The governor also tried to rewrite the mission statement of his state's prestigious university, wanting to delete the idea of seeking truth and pursuing knowledge. In their place, he wanted curricula redesigned to make graduates ready to enter the state's job market -- as long, one supposes, as such jobs would have nothing to do with the hated unions.

 

Marco Rubio, who wants to be president as much as he wants the Brothers Castro to be erased from the hard drive of human memory, avoids comment on evolution and climate change and echoes his state's governor, Rick Scott, by saying, "I am not a scientist." Obviously.

 

It makes one wonder what -- aside from being a bona fide citizen of 35 years of age or older and having a noticeable pulse -- should be required of one who thinks she or he is qualified to be president. As soon as you say that the person should have at least an undergraduate degree, you are reminded that neither Abraham Lincoln nor Harry Truman had one.

 

At least Lincoln read for the law. Truman was a haberdasher before his entry into politics. Yet, mirabile dictu, both turned out to have been well-read. Lincoln was deeply versed in the vocabulary, diction and cadences of the King James Bible -- if not some of its impossible theology. That familiarity made his speeches sound sometimes more Shakespearean than Shakespeare himself.

 

Nonetheless, what one who applied himself or herself could learn, say at the University of Wisconsin -- apart from Gov. Walker's desire to turn it into a trade school -- would be enormously helpful in dealing with the complexities of domestic and foreign policy.

 

Beyond the joy of falling in love with English and American literature and classic philosophy in my undergraduate days at Albion College in the late 1950s, I learned to think. In my case, the professor who saw to that was the late Joseph James Irwin. He taught literature, but what he was about was coaching his students in the art of synthesis -- i.e. to figure out how things are related.

 

On the basis of what they would have had to absorb before being graduated from Albion, I can think offhand of six of my fellow alumni of that era, who, plausibly, could have been credible candidates for the presidency in their later years.

 

I shall name them: Robert Teeter, now of blessed memory, Virginia Baldwin, Ted Everingham, James Boxall, Jim Kingsley and Dennis Cawthorne. Teeter reached the political heights as the pollster for George H.W. Bush. Bush should have listened more carefully to him. Cawthorne had a long and distinguished career in the Michigan Legislature. Kingsley is a much-admired judge, now retired from the bench.

 

Boxall will forget more about politics and policy than a good many presidential hopefuls of this era put together will ever know. Baldwin, a Phi Beta Kappa and double major -- English and economics -- had pitch-perfect poise.

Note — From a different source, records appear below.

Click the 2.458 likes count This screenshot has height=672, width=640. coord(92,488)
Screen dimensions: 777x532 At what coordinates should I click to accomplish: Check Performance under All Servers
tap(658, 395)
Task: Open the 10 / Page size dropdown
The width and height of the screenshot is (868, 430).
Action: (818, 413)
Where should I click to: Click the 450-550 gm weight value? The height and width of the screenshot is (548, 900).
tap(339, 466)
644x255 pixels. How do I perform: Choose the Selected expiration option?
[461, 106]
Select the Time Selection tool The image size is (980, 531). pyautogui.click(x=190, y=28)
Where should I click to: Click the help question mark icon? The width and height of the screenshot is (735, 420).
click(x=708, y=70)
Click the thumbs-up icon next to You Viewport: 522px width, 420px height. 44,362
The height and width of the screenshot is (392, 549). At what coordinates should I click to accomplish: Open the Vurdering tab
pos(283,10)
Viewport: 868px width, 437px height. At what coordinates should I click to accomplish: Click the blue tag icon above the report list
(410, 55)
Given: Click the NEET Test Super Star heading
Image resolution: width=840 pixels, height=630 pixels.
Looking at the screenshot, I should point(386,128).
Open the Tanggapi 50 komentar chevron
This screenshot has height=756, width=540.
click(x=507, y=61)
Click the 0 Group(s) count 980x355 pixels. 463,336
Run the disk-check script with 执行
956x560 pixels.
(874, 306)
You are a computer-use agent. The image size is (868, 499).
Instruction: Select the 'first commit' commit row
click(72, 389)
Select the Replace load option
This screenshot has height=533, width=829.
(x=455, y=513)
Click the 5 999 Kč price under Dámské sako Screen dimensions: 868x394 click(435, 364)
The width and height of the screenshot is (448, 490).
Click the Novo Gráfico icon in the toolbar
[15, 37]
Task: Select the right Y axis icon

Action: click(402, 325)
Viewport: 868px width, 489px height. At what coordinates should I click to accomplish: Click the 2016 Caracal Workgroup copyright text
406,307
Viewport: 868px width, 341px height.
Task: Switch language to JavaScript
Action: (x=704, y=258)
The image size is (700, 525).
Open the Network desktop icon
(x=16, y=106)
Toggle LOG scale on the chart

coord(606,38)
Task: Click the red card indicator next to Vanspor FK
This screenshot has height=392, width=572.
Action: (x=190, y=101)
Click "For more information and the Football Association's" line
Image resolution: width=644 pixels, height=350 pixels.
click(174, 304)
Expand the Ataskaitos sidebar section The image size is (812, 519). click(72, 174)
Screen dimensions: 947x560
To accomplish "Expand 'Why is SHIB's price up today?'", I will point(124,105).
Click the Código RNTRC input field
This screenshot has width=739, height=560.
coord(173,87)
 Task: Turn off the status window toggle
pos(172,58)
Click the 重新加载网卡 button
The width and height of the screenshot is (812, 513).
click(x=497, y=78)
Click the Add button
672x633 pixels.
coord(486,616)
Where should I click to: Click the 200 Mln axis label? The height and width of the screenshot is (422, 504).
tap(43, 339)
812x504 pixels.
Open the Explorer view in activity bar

Everingham acquired a plummy voice from his work in radio, which only enhanced his legal acumen as a University of Michigan Law School graduate and long-time practitioner.

 

These were and are serious people against the likes of whom those who seek high office must be judged.

 

It is worrisome when those who aspire to leadership of a country as rich and powerful as the United States of America devalue education and suggest that "intellectual" is a bad word. As has been observed, Lincoln had no ordinary academic credentials. Yet the Great Emancipator was sometimes nearly driven to distraction by competing ideas as he wrestled with the moral issues of slavery and the necessity to defeat the South in order to end it.

 

Read his Second Inaugural address and see for yourself how troubled he was as he sensed what he took to be the presence of divine judgment in the catastrophe of the War Between the States. Lincoln weighed the facts and brought forth ideas based upon them. That very process is what education is about.

 

Education is not like observing which way the wind blows and allowing the ship of any state to be carried willy-nilly in that direction. It is about understanding the nature of the wind itself and, if need be, take measures to use its force to bring the ship safely into port.

 

A good sailor tacks into a prevailing wind in such a way that his craft is actually moved forward in the direction he knows his boat must go lest it founder. He can run before the wind if he pleases, but eventually he will have to come about and deal with it. His education as a sailor will have taught him that.

 


Copyright 2015 Harry T. Cook. All rights reserved. This article may not be used or reproduced without proper credit.
 


Readers Write
Re essay of 2/20/15 Saying Goodbye to the Last Train
 

Dave White, New Orleans, Louisiana:

What a joy to read! What sadness it recalls. This is a great piece.

 

Caroline Lipski, Aurora, Colorado:  

Your essay about the "last train" made me cry. I'm wondering what that train represents for you now. You write so lyrically.

Carolyn Ouderkirk, New York City, New York:

I loved this. It made me think of the times we would go to the train station in Chicago to meet my grandmother arriving from Brooklyn on the Commodore Vanderbilt.  I loved watching as the train arrived, the porters stepped off, and we looked up and down wondering out of which car my grandmother would step. Another era.  

 

George Musselman, Grand Haven, Michigan:  
I especially enjoyed your essay recounting your memories of the Resort Special.

Blaine MacDonald, York, Ontario:

I happen to live near a Canadian National railroad line, and as I read your wonderful column this morning about the last train, a very long freight train labored by. I am in a wheelchair these days and sit by the window frequently just to see the trains pass. You evoked some wonderful memories for me.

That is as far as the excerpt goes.